* **Task set**:
1. Decide whether each statement agrees with the nutrition post. Answer yes or no for each, and quote the words of the post that settle it.
(a) The author advocates for vegetarianism.
(b) The blogs are drawn from the introduction of the program 12 Steps to Whole Foods.
(c) The author says dieticians are taught curricula influenced by the dairy and meat conglomerates.
2. Reproduce a passage of the nutrition post word for word, beginning at the words "I have found" and stopping after "and meat conglomerates.".

* **Extract**:

Robyn Openshaw - Dec 26, 2007 - This Post May Contain Affiliate Links


My next week of blogging will be about one of my favorite topics, possibly the #1 question I am asked—and the one I care about most.   How do I get my kids to eat right?   That is, parenting skills for young children when it comes to food and nutrition.   These blogs are derived from the introduction of my program 12 Steps to Whole Foods.

Taking on the 12 steps in the program is a worthy goal for anyone, and you can make these changes whether or not you have children, and whether or not they live at home.   But one of my greatest passions in life is to help parents understand the importance of excellent nutrition early in life and implement strategies to achieve it.   So if you have children at home (or are close to people who do), this is for you.

I have found dieticians to be largely useless and sometimes harmful in the way they teach mothers about nutrition.   (I’m sure truth-seeking dieticians do exist, however.)   Keep in mind that these are the folks designing the menus in school and hospital lunchrooms.   (Enough said?)   It’s not their fault: they are taught curricula heavily influenced and even written by the wealthiest industries in America: the dairy and meat conglomerates.

My experience is that dieticians feel their main job is to push milk and dairy products, because they have been taught that these products create strong bones and teeth.   I spoke with a dietician recently who had never heard of the ingredients in my Appendix A (whole-food sweeteners and other nutrition products you can find in health food stores).   She taught in a class I attended that getting your child to drink “flavored” milk is a great idea. By that she means hormone- and antibiotic-contaminated milk with pink chemical dye and plenty of sugar added.   Dieticians also believe that to get protein, you need to eat plenty of animal flesh.

I have looked elsewhere for my own nutrition education and strongly recommend you do the same, to increase your nutrition-related parenting skills for young children.   I don’t advocate for vegetarianism, but rather for increasing whole plant foods in the diet.   But the most bioavailable sources of calcium for humans are not found in the milk of other animals.   And protein is manufactured and utilized by the human body very well when the range of amino acids (the building blocks of proteins) in whole plant foods are supplied as fuel.   We need look no further than our vegetarian cousins, the primates, for evidence of this.

* **Stored data**:

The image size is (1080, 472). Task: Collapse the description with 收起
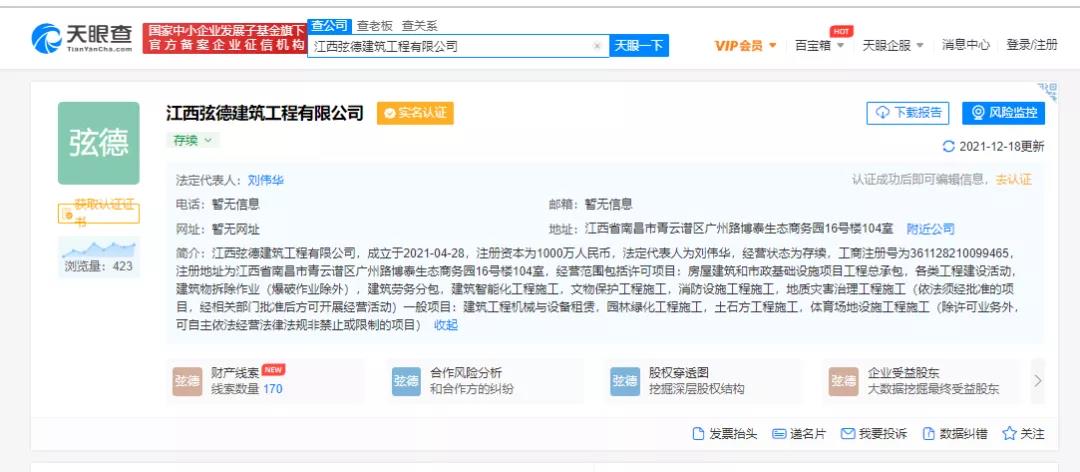tap(445, 325)
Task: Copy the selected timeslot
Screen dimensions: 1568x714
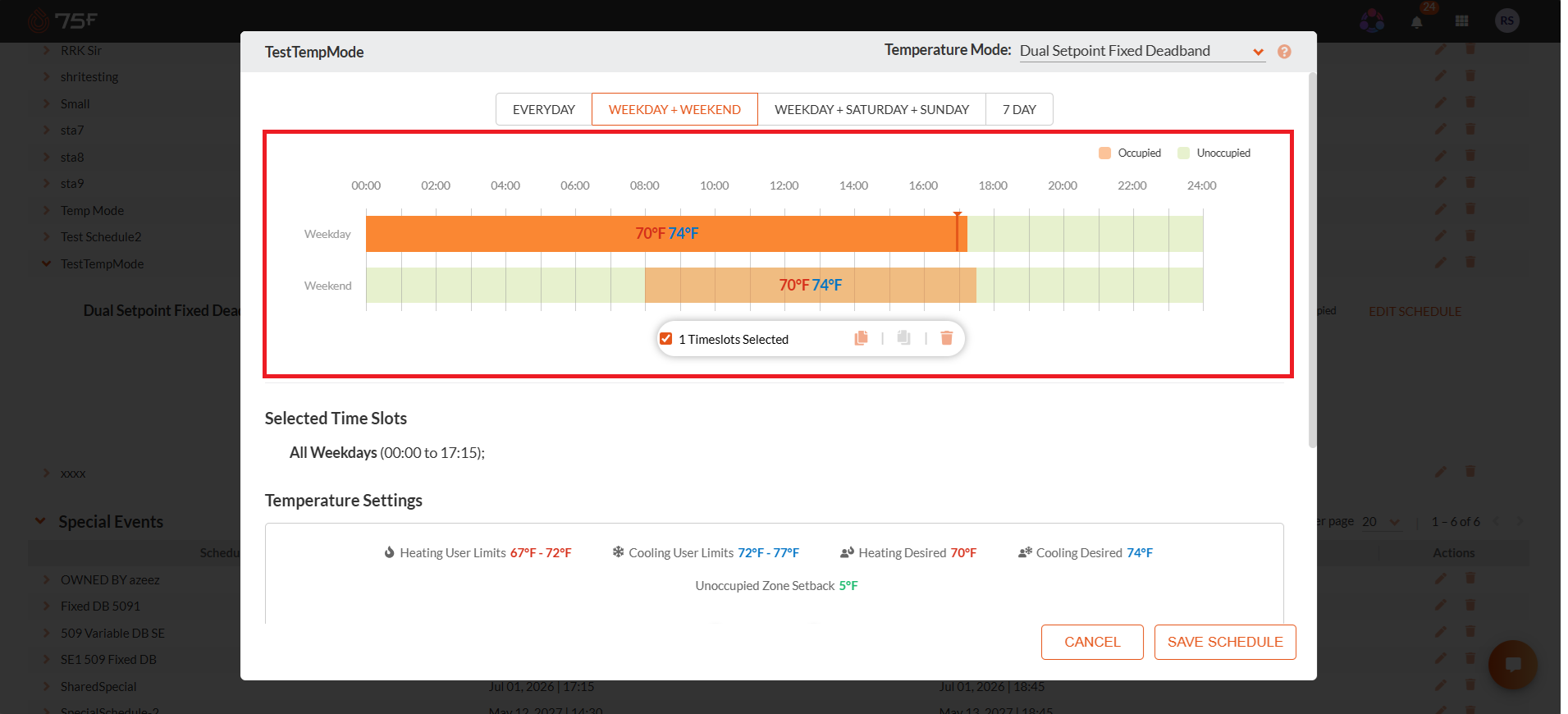Action: point(861,338)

* **Answer section**:
1.
(a) No: "I don’t advocate for vegetarianism, but rather for increasing whole plant foods in the diet."
(b) Yes: "These blogs are derived from the introduction of my program 12 Steps to Whole Foods."
(c) Yes: "they are taught curricula heavily influenced and even written by the wealthiest industries in America: the dairy and meat conglomerates."

2.
I have found dieticians to be largely useless and sometimes harmful in the way they teach mothers about nutrition.   (I’m sure truth-seeking dieticians do exist, however.)   Keep in mind that these are the folks designing the menus in school and hospital lunchrooms.   (Enough said?)   It’s not their fault: they are taught curricula heavily influenced and even written by the wealthiest industries in America: the dairy and meat conglomerates.